● Material for this exercise:
================

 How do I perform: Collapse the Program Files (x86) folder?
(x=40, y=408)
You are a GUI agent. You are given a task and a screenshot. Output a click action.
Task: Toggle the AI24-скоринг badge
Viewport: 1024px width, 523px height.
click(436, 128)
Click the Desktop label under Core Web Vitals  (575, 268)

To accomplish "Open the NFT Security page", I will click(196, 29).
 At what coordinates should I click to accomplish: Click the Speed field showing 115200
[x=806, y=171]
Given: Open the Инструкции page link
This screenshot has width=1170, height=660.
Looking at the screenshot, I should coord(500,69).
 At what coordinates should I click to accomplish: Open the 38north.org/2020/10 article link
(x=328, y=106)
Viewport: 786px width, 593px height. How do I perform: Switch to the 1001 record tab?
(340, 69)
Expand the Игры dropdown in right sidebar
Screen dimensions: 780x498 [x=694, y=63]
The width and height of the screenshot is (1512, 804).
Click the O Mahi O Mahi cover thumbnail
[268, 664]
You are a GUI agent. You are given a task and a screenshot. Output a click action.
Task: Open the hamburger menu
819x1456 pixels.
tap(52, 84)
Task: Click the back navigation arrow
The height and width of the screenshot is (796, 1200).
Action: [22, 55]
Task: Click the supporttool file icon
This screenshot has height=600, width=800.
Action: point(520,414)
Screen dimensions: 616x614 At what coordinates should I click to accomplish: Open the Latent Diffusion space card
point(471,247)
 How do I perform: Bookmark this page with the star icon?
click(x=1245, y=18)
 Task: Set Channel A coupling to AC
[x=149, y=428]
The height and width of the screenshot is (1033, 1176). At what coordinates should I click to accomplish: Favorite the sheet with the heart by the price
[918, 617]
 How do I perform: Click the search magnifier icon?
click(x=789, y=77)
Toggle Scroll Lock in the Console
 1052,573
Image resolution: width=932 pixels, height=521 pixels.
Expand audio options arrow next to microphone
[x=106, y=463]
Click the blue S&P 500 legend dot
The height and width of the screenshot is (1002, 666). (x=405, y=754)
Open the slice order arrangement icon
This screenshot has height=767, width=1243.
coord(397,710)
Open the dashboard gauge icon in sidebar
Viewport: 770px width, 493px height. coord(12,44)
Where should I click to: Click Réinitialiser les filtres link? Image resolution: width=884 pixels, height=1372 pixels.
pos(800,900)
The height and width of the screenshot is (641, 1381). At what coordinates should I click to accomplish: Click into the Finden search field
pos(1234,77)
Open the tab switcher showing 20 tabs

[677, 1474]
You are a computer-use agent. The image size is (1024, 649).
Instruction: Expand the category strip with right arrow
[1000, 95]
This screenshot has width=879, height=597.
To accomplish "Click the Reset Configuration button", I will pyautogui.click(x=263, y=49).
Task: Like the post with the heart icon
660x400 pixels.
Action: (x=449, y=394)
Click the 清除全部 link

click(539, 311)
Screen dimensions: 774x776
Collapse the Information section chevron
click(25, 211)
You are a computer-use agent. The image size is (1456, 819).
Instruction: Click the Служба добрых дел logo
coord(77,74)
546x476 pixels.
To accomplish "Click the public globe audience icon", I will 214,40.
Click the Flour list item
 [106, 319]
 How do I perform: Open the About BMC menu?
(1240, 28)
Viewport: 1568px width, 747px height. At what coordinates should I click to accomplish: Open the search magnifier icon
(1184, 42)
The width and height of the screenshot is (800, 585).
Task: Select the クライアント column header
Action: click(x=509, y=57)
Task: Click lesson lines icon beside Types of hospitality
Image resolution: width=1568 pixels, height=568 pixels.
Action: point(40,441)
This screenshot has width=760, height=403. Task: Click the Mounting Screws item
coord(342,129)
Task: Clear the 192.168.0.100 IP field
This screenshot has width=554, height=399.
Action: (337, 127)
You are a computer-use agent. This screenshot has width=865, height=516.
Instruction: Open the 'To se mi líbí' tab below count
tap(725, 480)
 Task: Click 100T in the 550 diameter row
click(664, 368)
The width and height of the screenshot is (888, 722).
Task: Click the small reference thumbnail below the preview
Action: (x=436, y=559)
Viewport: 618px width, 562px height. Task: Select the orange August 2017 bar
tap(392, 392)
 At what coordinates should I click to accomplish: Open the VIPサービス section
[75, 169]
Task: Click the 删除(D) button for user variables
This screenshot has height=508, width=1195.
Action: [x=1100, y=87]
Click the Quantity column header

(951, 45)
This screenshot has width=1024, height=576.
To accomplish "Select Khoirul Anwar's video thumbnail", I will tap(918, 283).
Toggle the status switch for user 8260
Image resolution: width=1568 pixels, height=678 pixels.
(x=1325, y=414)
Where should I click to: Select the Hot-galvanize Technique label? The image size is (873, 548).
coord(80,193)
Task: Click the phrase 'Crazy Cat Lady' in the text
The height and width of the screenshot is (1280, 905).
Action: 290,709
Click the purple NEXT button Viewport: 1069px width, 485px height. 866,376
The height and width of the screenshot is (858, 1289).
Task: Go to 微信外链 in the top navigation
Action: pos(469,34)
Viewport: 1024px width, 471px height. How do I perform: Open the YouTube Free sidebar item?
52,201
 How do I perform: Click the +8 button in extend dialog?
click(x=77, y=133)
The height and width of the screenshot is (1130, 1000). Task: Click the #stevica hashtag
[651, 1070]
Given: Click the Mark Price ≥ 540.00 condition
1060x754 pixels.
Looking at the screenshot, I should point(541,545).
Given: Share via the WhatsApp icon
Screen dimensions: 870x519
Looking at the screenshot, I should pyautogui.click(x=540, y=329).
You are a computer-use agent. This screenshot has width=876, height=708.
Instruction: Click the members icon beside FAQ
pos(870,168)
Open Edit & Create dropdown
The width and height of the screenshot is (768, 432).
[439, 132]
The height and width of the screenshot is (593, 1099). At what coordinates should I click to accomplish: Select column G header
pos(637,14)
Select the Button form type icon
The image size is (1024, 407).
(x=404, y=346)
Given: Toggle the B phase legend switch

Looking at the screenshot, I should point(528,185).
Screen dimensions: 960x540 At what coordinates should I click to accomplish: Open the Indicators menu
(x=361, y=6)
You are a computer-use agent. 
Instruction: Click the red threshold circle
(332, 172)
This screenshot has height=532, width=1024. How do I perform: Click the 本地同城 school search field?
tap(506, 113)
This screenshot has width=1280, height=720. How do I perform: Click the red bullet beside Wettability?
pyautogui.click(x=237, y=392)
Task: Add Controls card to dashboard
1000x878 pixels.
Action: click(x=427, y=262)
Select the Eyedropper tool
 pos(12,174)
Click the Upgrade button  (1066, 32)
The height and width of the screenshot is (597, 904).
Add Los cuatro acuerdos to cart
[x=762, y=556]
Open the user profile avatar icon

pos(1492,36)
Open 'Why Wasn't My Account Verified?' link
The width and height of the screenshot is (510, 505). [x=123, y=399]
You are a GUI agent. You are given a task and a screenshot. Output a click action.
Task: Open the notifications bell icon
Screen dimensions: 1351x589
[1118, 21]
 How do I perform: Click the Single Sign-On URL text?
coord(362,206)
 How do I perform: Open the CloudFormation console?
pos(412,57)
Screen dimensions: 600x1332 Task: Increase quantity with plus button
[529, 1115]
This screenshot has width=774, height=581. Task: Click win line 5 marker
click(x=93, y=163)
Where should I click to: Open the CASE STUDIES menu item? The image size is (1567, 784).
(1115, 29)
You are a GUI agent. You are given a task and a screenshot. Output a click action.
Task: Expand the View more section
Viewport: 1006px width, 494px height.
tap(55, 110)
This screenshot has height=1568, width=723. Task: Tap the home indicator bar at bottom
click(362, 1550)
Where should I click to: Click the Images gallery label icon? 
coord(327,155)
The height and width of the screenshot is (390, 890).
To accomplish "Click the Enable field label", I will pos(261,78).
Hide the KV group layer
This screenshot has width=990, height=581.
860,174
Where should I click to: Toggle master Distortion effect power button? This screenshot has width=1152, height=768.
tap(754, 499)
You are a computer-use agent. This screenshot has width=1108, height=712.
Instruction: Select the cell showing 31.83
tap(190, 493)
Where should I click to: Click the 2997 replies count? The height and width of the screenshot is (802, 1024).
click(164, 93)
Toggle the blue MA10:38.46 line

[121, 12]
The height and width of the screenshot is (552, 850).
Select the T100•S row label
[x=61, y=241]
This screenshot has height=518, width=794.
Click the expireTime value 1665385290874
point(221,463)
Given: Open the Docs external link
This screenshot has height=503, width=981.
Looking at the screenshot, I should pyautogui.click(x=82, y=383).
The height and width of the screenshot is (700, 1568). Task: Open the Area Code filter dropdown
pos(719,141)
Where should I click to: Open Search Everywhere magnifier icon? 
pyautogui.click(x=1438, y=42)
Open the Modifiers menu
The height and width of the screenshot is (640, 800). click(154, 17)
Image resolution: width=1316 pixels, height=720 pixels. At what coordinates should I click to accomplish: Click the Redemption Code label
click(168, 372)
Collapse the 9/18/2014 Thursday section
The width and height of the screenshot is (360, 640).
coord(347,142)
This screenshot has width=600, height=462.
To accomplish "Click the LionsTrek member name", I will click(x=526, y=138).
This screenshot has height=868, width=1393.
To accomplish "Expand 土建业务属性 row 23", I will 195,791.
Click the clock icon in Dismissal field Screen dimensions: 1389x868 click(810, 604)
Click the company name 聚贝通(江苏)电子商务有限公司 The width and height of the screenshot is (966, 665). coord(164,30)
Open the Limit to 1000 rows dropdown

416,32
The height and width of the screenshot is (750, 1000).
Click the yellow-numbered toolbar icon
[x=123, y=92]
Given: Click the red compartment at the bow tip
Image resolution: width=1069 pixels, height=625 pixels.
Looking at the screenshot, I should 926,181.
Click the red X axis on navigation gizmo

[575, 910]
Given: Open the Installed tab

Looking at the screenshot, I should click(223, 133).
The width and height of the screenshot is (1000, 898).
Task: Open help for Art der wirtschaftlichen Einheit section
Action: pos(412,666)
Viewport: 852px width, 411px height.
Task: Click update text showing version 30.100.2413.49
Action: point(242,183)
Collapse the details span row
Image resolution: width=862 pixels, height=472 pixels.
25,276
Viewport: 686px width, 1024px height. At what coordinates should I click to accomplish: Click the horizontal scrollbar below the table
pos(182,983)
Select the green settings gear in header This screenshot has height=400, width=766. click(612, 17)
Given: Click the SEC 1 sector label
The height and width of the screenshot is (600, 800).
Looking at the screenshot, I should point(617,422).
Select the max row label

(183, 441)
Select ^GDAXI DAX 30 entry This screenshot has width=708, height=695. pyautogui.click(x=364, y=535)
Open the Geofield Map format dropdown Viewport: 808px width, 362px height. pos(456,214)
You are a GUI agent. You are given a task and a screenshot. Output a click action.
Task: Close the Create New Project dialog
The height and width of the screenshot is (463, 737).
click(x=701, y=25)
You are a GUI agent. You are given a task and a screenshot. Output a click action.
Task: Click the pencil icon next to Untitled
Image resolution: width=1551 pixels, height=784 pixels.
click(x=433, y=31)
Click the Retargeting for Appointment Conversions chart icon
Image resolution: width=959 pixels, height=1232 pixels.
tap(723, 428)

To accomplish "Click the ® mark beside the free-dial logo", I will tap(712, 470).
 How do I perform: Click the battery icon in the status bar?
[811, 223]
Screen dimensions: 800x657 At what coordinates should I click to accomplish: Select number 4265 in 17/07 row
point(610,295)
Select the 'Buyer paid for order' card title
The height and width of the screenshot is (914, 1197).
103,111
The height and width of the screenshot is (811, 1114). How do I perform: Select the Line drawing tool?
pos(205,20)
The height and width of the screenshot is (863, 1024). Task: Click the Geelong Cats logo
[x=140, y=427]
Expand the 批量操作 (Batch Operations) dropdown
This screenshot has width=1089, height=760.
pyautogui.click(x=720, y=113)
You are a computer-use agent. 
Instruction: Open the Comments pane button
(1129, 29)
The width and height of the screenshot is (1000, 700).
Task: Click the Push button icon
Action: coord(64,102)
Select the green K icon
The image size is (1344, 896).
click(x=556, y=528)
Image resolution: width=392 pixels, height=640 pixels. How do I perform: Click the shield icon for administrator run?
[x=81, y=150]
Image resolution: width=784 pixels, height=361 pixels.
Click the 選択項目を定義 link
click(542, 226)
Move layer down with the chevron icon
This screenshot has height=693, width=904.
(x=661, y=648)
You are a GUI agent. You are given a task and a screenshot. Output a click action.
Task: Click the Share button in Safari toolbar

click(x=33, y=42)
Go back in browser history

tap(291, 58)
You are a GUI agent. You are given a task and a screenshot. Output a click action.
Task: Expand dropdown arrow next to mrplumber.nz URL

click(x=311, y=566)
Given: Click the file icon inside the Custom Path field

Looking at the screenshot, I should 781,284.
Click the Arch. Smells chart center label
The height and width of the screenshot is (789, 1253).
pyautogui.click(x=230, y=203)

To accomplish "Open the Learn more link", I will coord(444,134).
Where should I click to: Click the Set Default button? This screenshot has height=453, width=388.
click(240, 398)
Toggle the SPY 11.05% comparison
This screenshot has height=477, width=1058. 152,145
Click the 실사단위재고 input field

================

● What needs to be done: Among the records above, a stretch begins at the line containing "Toggle Scroll Lock in the Console" and ends at the line containing "has width=865, height=516.". Restate that stretch word for word, and nothing else.

● Your solution:
Toggle Scroll Lock in the Console
 1052,573
Image resolution: width=932 pixels, height=521 pixels.
Expand audio options arrow next to microphone
[x=106, y=463]
Click the blue S&P 500 legend dot
The height and width of the screenshot is (1002, 666). (x=405, y=754)
Open the slice order arrangement icon
This screenshot has height=767, width=1243.
coord(397,710)
Open the dashboard gauge icon in sidebar
Viewport: 770px width, 493px height. coord(12,44)
Where should I click to: Click Réinitialiser les filtres link? Image resolution: width=884 pixels, height=1372 pixels.
pos(800,900)
The height and width of the screenshot is (641, 1381). At what coordinates should I click to accomplish: Click into the Finden search field
pos(1234,77)
Open the tab switcher showing 20 tabs

[677, 1474]
You are a computer-use agent. The image size is (1024, 649).
Instruction: Expand the category strip with right arrow
[1000, 95]
This screenshot has width=879, height=597.
To accomplish "Click the Reset Configuration button", I will pyautogui.click(x=263, y=49).
Task: Like the post with the heart icon
660x400 pixels.
Action: (x=449, y=394)
Click the 清除全部 link

click(539, 311)
Screen dimensions: 774x776
Collapse the Information section chevron
click(25, 211)
You are a computer-use agent. The image size is (1456, 819).
Instruction: Click the Служба добрых дел logo
coord(77,74)
546x476 pixels.
To accomplish "Click the public globe audience icon", I will 214,40.
Click the Flour list item
 [106, 319]
 How do I perform: Open the About BMC menu?
(1240, 28)
Viewport: 1568px width, 747px height. At what coordinates should I click to accomplish: Open the search magnifier icon
(1184, 42)
The width and height of the screenshot is (800, 585).
Task: Select the クライアント column header
Action: click(x=509, y=57)
Task: Click lesson lines icon beside Types of hospitality
Image resolution: width=1568 pixels, height=568 pixels.
Action: point(40,441)
This screenshot has width=760, height=403. Task: Click the Mounting Screws item
coord(342,129)
Task: Clear the 192.168.0.100 IP field
This screenshot has width=554, height=399.
Action: (337, 127)
You are a computer-use agent. This screenshot has width=865, height=516.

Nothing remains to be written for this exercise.